Many homeowners revel in the pride of knowing that they are do-it-yourselfers. There is no shortage of television programs today that educate and encourage homeowners to take control of costly home repairs and get to work. Some things are just better left to those who have the specialized know-how. One of these examples is the home heating and air conditioning system.
Heating, ventilation, and air conditioning, or HVAC, systems are composed of many moving and electrical parts and chemicals. The design of an HVAC system requires components of mechanical engineering and requires learning about them in a HVAC training program. Its very function is based on the principles of thermodynamics, fluid mechanics, and heat transfer.
The Beginning of HVAC Systems
The invention of HVAC systems occurred during the Industrial Revolution. The three main functions of an HVAC system, heating, ventilation, and air-conditioning, are correlative. The purpose of a system is to provide thermal comfort and acceptable air quality in an indoor space. All this must be obtained within reasonable costs of installation, repair, and maintenance. Because the costs of installation and repair can be significant, this leads many an amateur to tackle the project himself.
In today’s modern buildings, both residential and commercial, require a specialized skill set to determine the appropriate equipment to install. HVAC contractors, often with the help of engineers when dealing with very large spaces, have to carefully design the systems for optimum efficiency. In addition to having a system that heats, cools, and ventilates properly within a reasonable budget, the contractor must also have the required permits and comply with all building codes.

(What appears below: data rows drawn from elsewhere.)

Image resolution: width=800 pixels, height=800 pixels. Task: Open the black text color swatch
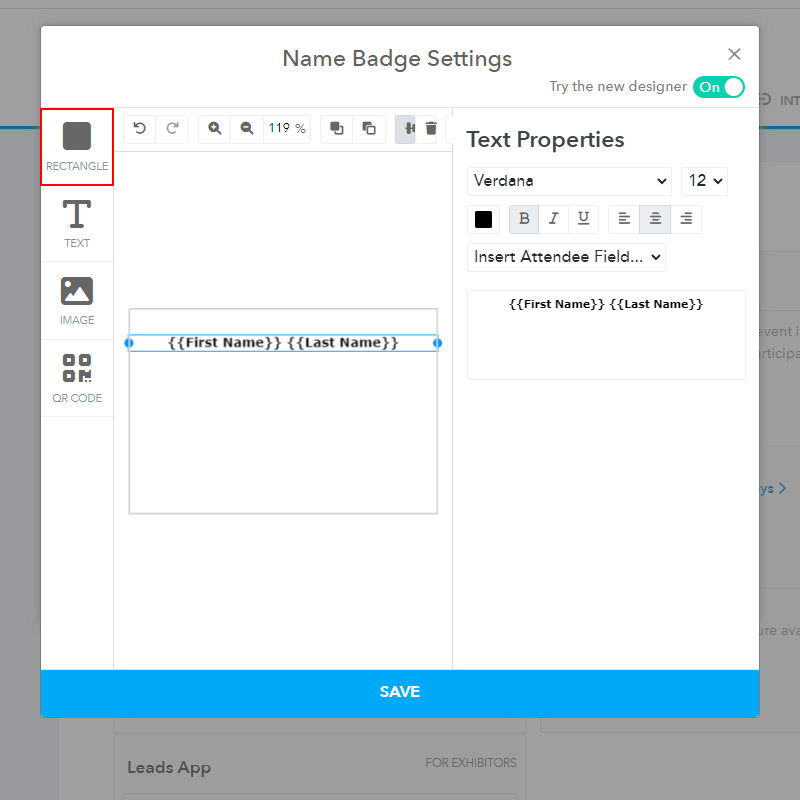pos(484,219)
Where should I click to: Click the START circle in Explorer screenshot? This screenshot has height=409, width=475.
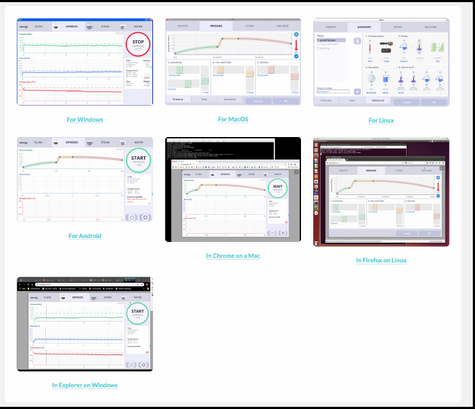coord(137,313)
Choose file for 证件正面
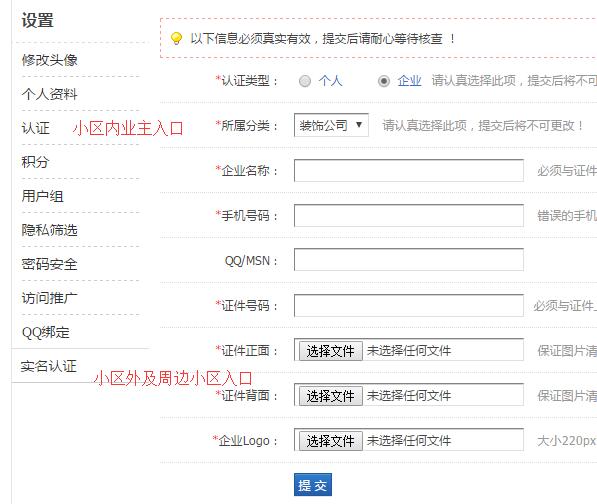597x504 pixels. point(330,351)
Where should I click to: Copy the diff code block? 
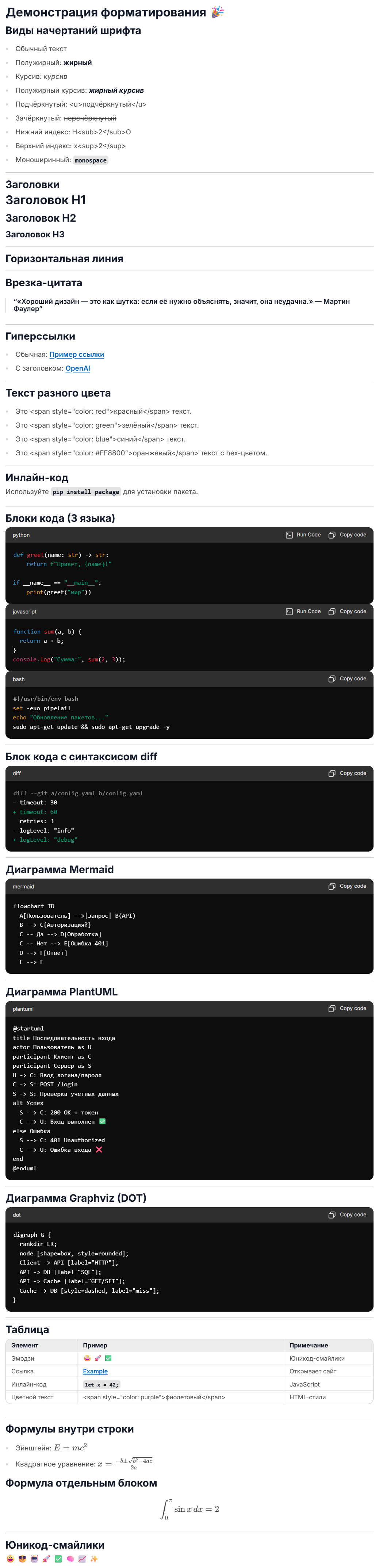(347, 774)
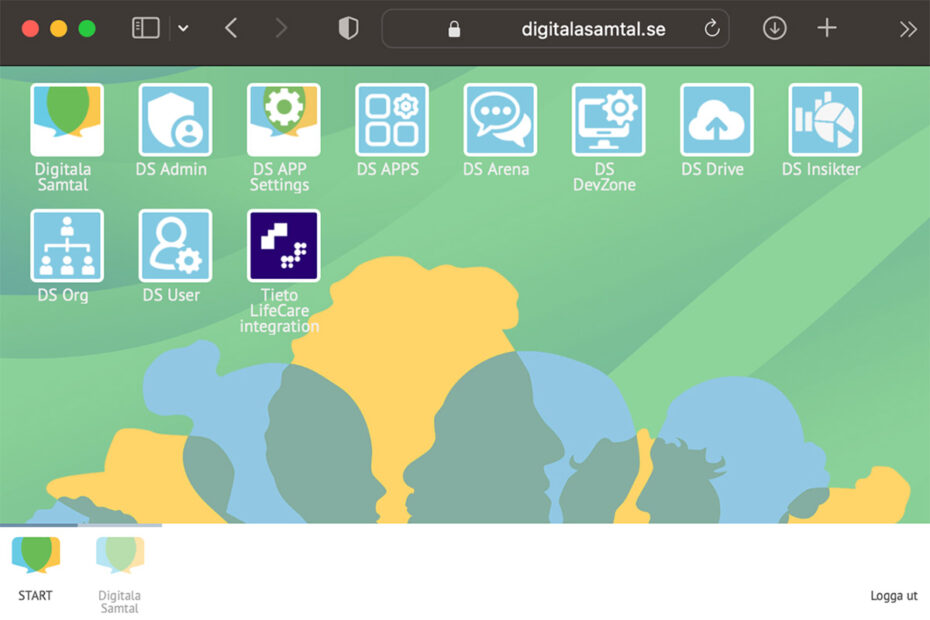
Task: Launch DS Arena chat app
Action: [500, 120]
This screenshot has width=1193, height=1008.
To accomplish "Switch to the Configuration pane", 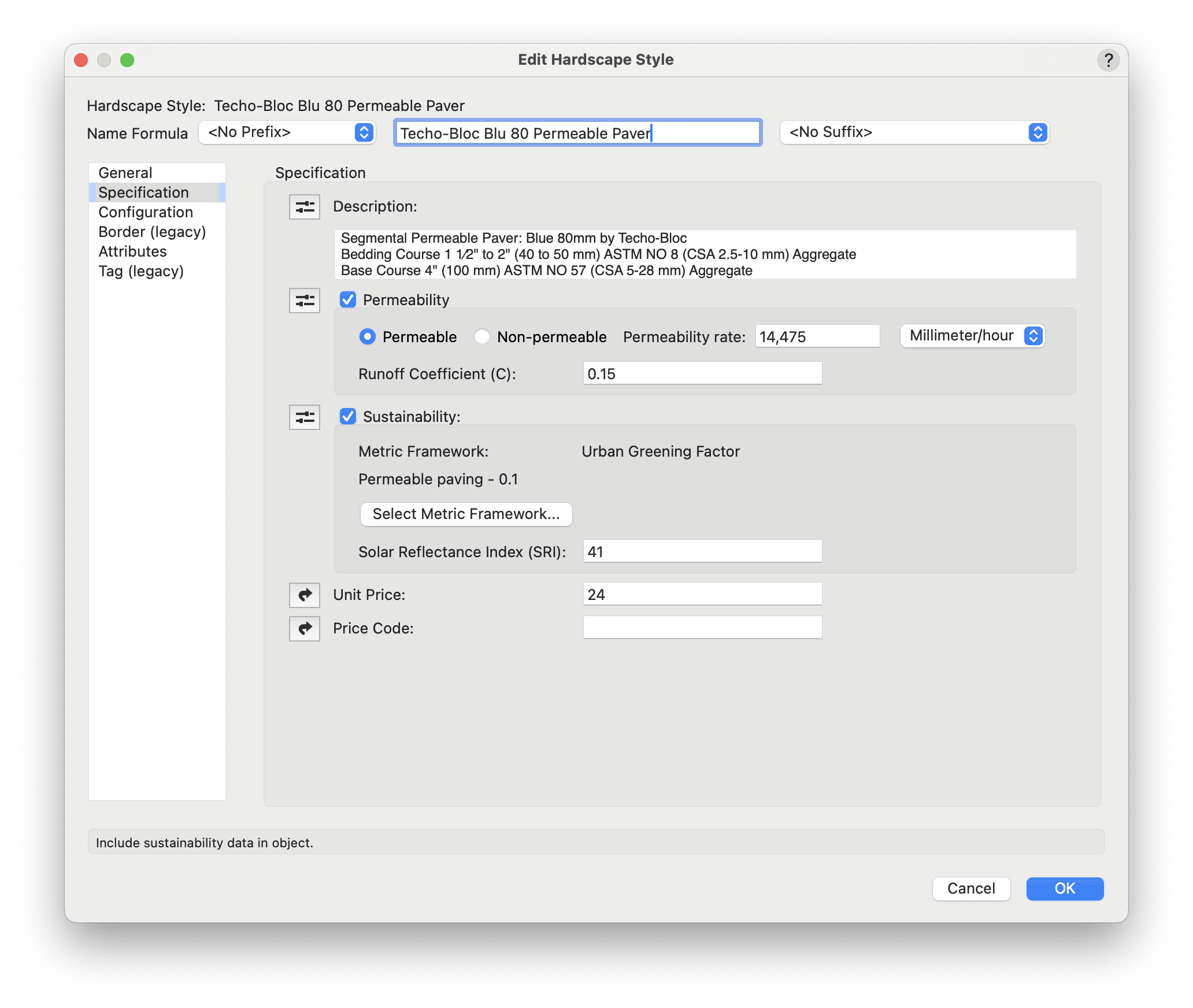I will [146, 212].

The Risks of Diving In Yourself
There are risks of electrical shock, a system that fails to be functional and/or cost-effective, and the handling of volatile CFCs such as Freon. A home’s HVAC system usually accounts for a large portion of its energy bills. Creating a system to reach its full energy-efficiency potential is a great concern. Work that doesn’t meet the standards of a professional will cost a homeowner a great deal of frustration, as well as dollars, in the future. As more and more average people begin to tackle home repairs themselves, we are earning a reputation as the “DIY generation.” The savings on labor can be significant, but some jobs, like the installation and maintenance of HVAC systems, are better left to those who have completed HVAC programs. Meanwhile, the homeowners can sit back, keep cool, and let the professional HVAC technician take the heat.